• Приглашаем посетить наш сайт
    Мода (modnaya.ru)
  • Надхин Г. П.,Грот Я. К.: Памятная книжка Хемницера

    Часть: 1 2

    ПАМЯТНАЯ КНИЖКА ХЕМНИЦЕРА.

    I.

    Из биографии Хемницера известно, что отец его выехал в Poccию из Саксонии, прослужил целый век свой в России, был хорошим врачем и отличался безкорыстием. Воспитанием сына он занимался, сколько позволяли ему средства; дал ему порядочное образование и хотел посвятить его также медицинскому поприщу. Но будущий баснописец почувствовал отвращение к анатомическим занятиям и поступил тринадцатилетним мальчиком в военную службу.

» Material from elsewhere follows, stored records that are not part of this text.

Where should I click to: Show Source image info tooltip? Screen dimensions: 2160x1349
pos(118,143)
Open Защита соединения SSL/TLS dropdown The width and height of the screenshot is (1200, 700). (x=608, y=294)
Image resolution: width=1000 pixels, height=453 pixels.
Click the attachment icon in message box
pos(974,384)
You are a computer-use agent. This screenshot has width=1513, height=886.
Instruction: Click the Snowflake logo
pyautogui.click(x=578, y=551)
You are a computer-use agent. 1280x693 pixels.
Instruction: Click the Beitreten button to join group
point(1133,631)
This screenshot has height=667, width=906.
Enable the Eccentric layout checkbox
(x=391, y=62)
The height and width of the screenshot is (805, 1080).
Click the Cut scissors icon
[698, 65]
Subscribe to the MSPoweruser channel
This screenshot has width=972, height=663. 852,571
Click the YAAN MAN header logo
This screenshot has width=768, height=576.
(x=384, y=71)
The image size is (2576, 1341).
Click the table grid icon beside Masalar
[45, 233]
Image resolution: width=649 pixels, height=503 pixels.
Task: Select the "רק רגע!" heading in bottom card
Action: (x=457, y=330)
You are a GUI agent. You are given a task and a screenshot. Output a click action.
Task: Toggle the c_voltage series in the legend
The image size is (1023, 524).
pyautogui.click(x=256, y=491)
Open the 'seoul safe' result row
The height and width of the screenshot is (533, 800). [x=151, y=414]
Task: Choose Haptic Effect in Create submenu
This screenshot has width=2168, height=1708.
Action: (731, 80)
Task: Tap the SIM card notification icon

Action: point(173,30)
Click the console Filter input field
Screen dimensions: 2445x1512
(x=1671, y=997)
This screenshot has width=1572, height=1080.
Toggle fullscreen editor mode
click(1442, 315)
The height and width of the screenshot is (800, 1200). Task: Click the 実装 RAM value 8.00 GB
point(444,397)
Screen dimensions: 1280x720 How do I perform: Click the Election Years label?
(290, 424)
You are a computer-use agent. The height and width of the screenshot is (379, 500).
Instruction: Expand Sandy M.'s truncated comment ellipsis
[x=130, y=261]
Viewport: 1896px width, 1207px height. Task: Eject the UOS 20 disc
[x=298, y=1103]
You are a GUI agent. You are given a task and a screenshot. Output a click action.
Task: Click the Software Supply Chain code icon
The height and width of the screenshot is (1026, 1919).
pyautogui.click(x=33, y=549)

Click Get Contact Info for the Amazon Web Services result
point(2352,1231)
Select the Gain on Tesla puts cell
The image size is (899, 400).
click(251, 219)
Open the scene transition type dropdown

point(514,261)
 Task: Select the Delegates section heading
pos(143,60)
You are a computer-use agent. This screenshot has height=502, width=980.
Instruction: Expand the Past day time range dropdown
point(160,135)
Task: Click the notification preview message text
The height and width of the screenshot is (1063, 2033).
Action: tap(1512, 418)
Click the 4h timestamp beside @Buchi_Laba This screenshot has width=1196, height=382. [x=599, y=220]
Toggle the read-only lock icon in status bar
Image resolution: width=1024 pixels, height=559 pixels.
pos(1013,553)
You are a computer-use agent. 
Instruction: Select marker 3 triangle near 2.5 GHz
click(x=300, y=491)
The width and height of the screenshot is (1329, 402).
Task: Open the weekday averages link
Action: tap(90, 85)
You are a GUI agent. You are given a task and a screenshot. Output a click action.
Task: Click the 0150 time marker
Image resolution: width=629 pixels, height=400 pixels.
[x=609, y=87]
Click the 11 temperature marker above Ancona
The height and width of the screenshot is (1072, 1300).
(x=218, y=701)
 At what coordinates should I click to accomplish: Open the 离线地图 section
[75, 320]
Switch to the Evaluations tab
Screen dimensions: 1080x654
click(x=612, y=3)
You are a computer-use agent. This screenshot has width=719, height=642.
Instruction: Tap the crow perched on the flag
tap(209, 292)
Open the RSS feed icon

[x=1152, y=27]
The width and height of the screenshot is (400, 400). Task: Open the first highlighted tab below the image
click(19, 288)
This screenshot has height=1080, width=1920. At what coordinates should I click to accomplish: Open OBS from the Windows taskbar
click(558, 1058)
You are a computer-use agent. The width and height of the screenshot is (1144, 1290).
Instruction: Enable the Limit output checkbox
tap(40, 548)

Здесь пробыл Хемницер около двенадцати лет (1757—1769 г.) и сделал в этот период прусский поход. Но Хемницер не очень-то сочувствовал и военной службе, а потому перешел из поручиков в гиттенфервалтеры при Горном училище. В 1781 году вышел в отставку, с чином коллежскаго советника; через год потом поехал генеральным консулом в Смирну, где, ровно через полтора года, и умер.

    Во время службы своей при горном училище, маркшейдер Хемницер ездил в Западную Европу.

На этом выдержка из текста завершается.